Copy the items word for word, everything from the start of the items down to the line containing "tap(560, 63)", with both ends included.

BEGIN Task data

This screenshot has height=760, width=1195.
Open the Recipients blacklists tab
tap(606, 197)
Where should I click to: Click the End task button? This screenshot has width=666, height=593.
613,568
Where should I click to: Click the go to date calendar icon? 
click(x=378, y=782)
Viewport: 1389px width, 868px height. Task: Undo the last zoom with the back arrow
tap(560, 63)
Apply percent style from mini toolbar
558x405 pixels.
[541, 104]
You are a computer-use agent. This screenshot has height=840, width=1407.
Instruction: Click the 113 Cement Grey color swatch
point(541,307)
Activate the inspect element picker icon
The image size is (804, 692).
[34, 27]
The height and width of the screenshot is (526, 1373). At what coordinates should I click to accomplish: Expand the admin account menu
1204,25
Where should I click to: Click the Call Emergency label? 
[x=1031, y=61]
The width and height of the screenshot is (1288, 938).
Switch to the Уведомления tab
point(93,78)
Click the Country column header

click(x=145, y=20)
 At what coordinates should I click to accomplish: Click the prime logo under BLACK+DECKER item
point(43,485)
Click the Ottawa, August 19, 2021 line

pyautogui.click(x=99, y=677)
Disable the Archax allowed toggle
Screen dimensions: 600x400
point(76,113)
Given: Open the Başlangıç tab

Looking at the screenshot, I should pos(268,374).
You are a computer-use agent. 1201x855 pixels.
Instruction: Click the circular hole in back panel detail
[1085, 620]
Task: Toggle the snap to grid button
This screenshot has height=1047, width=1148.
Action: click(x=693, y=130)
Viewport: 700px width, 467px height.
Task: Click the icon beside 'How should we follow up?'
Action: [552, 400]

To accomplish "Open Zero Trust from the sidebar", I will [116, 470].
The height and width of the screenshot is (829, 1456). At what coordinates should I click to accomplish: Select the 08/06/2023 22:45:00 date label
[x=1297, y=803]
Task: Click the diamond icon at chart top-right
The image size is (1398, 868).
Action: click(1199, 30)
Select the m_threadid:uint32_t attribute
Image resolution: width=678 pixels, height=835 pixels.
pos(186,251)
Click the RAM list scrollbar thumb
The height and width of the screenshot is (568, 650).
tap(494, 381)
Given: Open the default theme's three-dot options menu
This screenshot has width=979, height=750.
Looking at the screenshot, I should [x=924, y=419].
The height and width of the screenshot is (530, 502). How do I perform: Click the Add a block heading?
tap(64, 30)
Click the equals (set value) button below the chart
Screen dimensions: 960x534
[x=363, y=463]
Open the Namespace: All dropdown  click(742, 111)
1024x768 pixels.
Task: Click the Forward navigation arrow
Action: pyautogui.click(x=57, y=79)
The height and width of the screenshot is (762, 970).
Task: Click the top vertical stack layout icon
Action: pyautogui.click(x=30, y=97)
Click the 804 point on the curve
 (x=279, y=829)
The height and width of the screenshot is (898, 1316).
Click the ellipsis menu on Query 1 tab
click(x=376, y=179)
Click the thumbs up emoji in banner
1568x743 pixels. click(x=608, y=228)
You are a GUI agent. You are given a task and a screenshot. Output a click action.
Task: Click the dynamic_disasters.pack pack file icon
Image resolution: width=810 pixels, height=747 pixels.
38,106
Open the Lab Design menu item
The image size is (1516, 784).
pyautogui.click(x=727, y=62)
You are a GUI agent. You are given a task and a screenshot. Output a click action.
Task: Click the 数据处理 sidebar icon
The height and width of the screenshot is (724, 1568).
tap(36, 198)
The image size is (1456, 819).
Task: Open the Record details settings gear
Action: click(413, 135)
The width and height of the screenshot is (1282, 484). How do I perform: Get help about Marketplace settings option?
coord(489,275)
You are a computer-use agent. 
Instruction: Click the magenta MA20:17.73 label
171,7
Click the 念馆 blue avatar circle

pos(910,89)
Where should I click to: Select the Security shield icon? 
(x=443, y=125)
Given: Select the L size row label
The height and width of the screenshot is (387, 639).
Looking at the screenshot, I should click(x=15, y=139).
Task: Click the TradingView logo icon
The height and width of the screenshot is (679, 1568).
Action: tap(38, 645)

END Task data

— The answer —
This screenshot has height=760, width=1195.
Open the Recipients blacklists tab
tap(606, 197)
Where should I click to: Click the End task button? This screenshot has width=666, height=593.
613,568
Where should I click to: Click the go to date calendar icon? 
click(x=378, y=782)
Viewport: 1389px width, 868px height. Task: Undo the last zoom with the back arrow
tap(560, 63)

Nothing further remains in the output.